[Collected data entries]

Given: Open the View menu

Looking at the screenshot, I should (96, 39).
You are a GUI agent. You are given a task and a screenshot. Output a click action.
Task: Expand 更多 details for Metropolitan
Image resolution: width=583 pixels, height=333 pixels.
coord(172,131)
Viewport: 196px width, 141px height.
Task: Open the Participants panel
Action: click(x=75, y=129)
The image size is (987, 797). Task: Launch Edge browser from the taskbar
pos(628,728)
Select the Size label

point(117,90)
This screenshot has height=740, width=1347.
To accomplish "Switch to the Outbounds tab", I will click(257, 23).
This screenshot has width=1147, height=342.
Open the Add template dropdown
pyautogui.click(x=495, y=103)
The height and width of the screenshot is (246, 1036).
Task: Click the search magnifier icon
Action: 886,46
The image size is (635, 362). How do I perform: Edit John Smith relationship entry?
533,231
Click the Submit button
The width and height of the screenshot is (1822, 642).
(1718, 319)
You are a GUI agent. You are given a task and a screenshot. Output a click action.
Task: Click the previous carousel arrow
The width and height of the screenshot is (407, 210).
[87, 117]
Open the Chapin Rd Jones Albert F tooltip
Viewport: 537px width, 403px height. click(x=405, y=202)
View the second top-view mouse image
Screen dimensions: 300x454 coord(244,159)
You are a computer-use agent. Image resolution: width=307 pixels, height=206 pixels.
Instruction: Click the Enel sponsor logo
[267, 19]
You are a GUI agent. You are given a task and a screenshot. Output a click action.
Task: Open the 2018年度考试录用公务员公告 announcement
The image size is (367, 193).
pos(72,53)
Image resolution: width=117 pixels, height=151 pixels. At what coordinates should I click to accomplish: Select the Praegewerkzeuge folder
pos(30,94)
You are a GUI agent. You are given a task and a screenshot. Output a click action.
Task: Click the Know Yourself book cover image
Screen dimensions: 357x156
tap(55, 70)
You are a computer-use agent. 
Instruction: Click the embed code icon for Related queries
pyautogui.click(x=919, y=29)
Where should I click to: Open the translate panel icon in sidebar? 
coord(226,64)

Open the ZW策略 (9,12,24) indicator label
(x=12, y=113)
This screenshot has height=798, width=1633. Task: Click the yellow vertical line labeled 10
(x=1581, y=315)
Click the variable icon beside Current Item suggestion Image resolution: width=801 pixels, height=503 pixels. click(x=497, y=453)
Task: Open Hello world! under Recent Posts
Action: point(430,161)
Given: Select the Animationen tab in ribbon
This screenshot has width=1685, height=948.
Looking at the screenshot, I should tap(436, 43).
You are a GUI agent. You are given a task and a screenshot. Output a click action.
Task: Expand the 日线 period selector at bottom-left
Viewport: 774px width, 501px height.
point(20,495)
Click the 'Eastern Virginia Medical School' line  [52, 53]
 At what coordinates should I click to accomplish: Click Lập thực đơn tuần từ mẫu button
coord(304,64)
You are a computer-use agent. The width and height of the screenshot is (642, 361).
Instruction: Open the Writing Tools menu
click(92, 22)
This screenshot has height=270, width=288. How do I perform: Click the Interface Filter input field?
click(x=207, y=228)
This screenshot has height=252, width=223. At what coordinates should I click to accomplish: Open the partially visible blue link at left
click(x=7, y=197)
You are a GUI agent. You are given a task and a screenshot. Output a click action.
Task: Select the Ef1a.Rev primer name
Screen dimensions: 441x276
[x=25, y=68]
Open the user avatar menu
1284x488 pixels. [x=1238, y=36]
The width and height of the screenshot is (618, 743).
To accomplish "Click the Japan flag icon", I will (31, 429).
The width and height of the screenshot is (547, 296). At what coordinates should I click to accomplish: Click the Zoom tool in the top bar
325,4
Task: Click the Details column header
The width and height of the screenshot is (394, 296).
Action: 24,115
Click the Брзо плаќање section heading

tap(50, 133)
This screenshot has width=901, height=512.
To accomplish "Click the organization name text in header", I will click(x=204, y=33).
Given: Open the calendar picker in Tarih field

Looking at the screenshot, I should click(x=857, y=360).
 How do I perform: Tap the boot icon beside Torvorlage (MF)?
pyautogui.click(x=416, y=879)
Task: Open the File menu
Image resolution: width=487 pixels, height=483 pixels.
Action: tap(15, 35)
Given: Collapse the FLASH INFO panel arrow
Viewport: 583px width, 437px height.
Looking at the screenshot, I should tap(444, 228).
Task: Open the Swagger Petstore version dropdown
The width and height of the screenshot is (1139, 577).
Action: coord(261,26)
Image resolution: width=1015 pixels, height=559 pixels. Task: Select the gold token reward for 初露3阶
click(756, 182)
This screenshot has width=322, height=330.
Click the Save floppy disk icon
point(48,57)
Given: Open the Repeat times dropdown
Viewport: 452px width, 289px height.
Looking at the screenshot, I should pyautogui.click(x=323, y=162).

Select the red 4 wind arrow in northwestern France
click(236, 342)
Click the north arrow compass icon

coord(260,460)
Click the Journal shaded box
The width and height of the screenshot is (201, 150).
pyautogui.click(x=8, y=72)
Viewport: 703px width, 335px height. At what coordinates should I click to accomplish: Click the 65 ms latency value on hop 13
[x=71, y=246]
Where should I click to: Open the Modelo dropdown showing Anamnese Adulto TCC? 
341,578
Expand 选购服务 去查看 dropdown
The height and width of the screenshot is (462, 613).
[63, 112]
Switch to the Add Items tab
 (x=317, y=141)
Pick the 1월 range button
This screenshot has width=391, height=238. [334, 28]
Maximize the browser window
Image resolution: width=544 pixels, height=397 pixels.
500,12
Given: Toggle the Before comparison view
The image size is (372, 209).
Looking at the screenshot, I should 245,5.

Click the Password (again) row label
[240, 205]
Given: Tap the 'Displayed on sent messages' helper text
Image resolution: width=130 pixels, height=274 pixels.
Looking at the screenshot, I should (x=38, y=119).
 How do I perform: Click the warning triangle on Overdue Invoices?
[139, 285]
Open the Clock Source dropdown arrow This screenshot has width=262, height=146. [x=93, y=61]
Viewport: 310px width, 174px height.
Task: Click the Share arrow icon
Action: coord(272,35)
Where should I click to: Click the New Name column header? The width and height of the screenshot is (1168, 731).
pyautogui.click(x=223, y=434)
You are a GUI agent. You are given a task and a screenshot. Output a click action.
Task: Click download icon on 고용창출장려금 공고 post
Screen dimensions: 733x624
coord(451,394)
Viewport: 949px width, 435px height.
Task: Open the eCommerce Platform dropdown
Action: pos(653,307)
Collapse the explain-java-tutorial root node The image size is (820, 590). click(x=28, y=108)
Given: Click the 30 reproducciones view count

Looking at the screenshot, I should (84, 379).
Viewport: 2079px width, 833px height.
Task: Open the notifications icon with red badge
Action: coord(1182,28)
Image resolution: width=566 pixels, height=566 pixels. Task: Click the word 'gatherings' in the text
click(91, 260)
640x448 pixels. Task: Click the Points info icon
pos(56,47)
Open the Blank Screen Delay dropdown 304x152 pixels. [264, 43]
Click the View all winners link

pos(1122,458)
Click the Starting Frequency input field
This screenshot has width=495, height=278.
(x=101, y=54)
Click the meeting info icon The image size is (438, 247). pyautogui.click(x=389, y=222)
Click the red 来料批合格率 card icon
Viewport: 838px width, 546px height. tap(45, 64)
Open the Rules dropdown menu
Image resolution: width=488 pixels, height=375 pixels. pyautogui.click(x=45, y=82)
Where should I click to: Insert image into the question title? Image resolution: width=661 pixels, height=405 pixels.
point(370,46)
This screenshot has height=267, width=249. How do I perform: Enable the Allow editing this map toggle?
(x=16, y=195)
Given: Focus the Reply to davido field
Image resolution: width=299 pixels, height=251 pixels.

Assignment:
All records shown above are to be given again verbatim.

Task result:
Given: Open the View menu

Looking at the screenshot, I should (96, 39).
You are a GUI agent. You are given a task and a screenshot. Output a click action.
Task: Expand 更多 details for Metropolitan
Image resolution: width=583 pixels, height=333 pixels.
coord(172,131)
Viewport: 196px width, 141px height.
Task: Open the Participants panel
Action: click(x=75, y=129)
The image size is (987, 797). Task: Launch Edge browser from the taskbar
pos(628,728)
Select the Size label

point(117,90)
This screenshot has height=740, width=1347.
To accomplish "Switch to the Outbounds tab", I will click(257, 23).
This screenshot has width=1147, height=342.
Open the Add template dropdown
pyautogui.click(x=495, y=103)
The height and width of the screenshot is (246, 1036).
Task: Click the search magnifier icon
Action: 886,46
The image size is (635, 362). How do I perform: Edit John Smith relationship entry?
533,231
Click the Submit button
The width and height of the screenshot is (1822, 642).
(1718, 319)
You are a GUI agent. You are given a task and a screenshot. Output a click action.
Task: Click the previous carousel arrow
The width and height of the screenshot is (407, 210).
[87, 117]
Open the Chapin Rd Jones Albert F tooltip
Viewport: 537px width, 403px height. click(x=405, y=202)
View the second top-view mouse image
Screen dimensions: 300x454 coord(244,159)
You are a computer-use agent. Image resolution: width=307 pixels, height=206 pixels.
Instruction: Click the Enel sponsor logo
[267, 19]
You are a GUI agent. You are given a task and a screenshot. Output a click action.
Task: Open the 2018年度考试录用公务员公告 announcement
The image size is (367, 193).
pos(72,53)
Image resolution: width=117 pixels, height=151 pixels. At what coordinates should I click to accomplish: Select the Praegewerkzeuge folder
pos(30,94)
You are a GUI agent. You are given a task and a screenshot. Output a click action.
Task: Click the Know Yourself book cover image
Screen dimensions: 357x156
tap(55, 70)
You are a computer-use agent. 
Instruction: Click the embed code icon for Related queries
pyautogui.click(x=919, y=29)
Where should I click to: Open the translate panel icon in sidebar? 
coord(226,64)

Open the ZW策略 (9,12,24) indicator label
(x=12, y=113)
This screenshot has height=798, width=1633. Task: Click the yellow vertical line labeled 10
(x=1581, y=315)
Click the variable icon beside Current Item suggestion Image resolution: width=801 pixels, height=503 pixels. click(x=497, y=453)
Task: Open Hello world! under Recent Posts
Action: point(430,161)
Given: Select the Animationen tab in ribbon
This screenshot has width=1685, height=948.
Looking at the screenshot, I should tap(436, 43).
You are a GUI agent. You are given a task and a screenshot. Output a click action.
Task: Expand the 日线 period selector at bottom-left
Viewport: 774px width, 501px height.
point(20,495)
Click the 'Eastern Virginia Medical School' line  [52, 53]
 At what coordinates should I click to accomplish: Click Lập thực đơn tuần từ mẫu button
coord(304,64)
You are a computer-use agent. The width and height of the screenshot is (642, 361).
Instruction: Open the Writing Tools menu
click(92, 22)
This screenshot has height=270, width=288. How do I perform: Click the Interface Filter input field?
click(x=207, y=228)
This screenshot has height=252, width=223. At what coordinates should I click to accomplish: Open the partially visible blue link at left
click(x=7, y=197)
You are a GUI agent. You are given a task and a screenshot. Output a click action.
Task: Select the Ef1a.Rev primer name
Screen dimensions: 441x276
[x=25, y=68]
Open the user avatar menu
1284x488 pixels. [x=1238, y=36]
The width and height of the screenshot is (618, 743).
To accomplish "Click the Japan flag icon", I will (31, 429).
The width and height of the screenshot is (547, 296). At what coordinates should I click to accomplish: Click the Zoom tool in the top bar
325,4
Task: Click the Details column header
The width and height of the screenshot is (394, 296).
Action: 24,115
Click the Брзо плаќање section heading

tap(50, 133)
This screenshot has width=901, height=512.
To accomplish "Click the organization name text in header", I will click(x=204, y=33).
Given: Open the calendar picker in Tarih field

Looking at the screenshot, I should click(x=857, y=360).
 How do I perform: Tap the boot icon beside Torvorlage (MF)?
pyautogui.click(x=416, y=879)
Task: Open the File menu
Image resolution: width=487 pixels, height=483 pixels.
Action: tap(15, 35)
Given: Collapse the FLASH INFO panel arrow
Viewport: 583px width, 437px height.
Looking at the screenshot, I should tap(444, 228).
Task: Open the Swagger Petstore version dropdown
The width and height of the screenshot is (1139, 577).
Action: coord(261,26)
Image resolution: width=1015 pixels, height=559 pixels. Task: Select the gold token reward for 初露3阶
click(756, 182)
This screenshot has width=322, height=330.
Click the Save floppy disk icon
point(48,57)
Given: Open the Repeat times dropdown
Viewport: 452px width, 289px height.
Looking at the screenshot, I should pyautogui.click(x=323, y=162).

Select the red 4 wind arrow in northwestern France
click(236, 342)
Click the north arrow compass icon

coord(260,460)
Click the Journal shaded box
The width and height of the screenshot is (201, 150).
pyautogui.click(x=8, y=72)
Viewport: 703px width, 335px height. At what coordinates should I click to accomplish: Click the 65 ms latency value on hop 13
[x=71, y=246]
Where should I click to: Open the Modelo dropdown showing Anamnese Adulto TCC? 
341,578
Expand 选购服务 去查看 dropdown
The height and width of the screenshot is (462, 613).
[63, 112]
Switch to the Add Items tab
 (x=317, y=141)
Pick the 1월 range button
This screenshot has width=391, height=238. [334, 28]
Maximize the browser window
Image resolution: width=544 pixels, height=397 pixels.
500,12
Given: Toggle the Before comparison view
The image size is (372, 209).
Looking at the screenshot, I should 245,5.

Click the Password (again) row label
[240, 205]
Given: Tap the 'Displayed on sent messages' helper text
Image resolution: width=130 pixels, height=274 pixels.
Looking at the screenshot, I should (x=38, y=119).
 How do I perform: Click the warning triangle on Overdue Invoices?
[139, 285]
Open the Clock Source dropdown arrow This screenshot has width=262, height=146. [x=93, y=61]
Viewport: 310px width, 174px height.
Task: Click the Share arrow icon
Action: coord(272,35)
Where should I click to: Click the New Name column header? The width and height of the screenshot is (1168, 731).
pyautogui.click(x=223, y=434)
You are a GUI agent. You are given a task and a screenshot. Output a click action.
Task: Click download icon on 고용창출장려금 공고 post
Screen dimensions: 733x624
coord(451,394)
Viewport: 949px width, 435px height.
Task: Open the eCommerce Platform dropdown
Action: pos(653,307)
Collapse the explain-java-tutorial root node The image size is (820, 590). click(x=28, y=108)
Given: Click the 30 reproducciones view count

Looking at the screenshot, I should (84, 379).
Viewport: 2079px width, 833px height.
Task: Open the notifications icon with red badge
Action: coord(1182,28)
Image resolution: width=566 pixels, height=566 pixels. Task: Click the word 'gatherings' in the text
click(91, 260)
640x448 pixels. Task: Click the Points info icon
pos(56,47)
Open the Blank Screen Delay dropdown 304x152 pixels. [264, 43]
Click the View all winners link

pos(1122,458)
Click the Starting Frequency input field
This screenshot has width=495, height=278.
(x=101, y=54)
Click the meeting info icon The image size is (438, 247). pyautogui.click(x=389, y=222)
Click the red 来料批合格率 card icon
Viewport: 838px width, 546px height. tap(45, 64)
Open the Rules dropdown menu
Image resolution: width=488 pixels, height=375 pixels. pyautogui.click(x=45, y=82)
Where should I click to: Insert image into the question title? Image resolution: width=661 pixels, height=405 pixels.
point(370,46)
This screenshot has height=267, width=249. How do I perform: Enable the Allow editing this map toggle?
(x=16, y=195)
Given: Focus the Reply to davido field
Image resolution: width=299 pixels, height=251 pixels.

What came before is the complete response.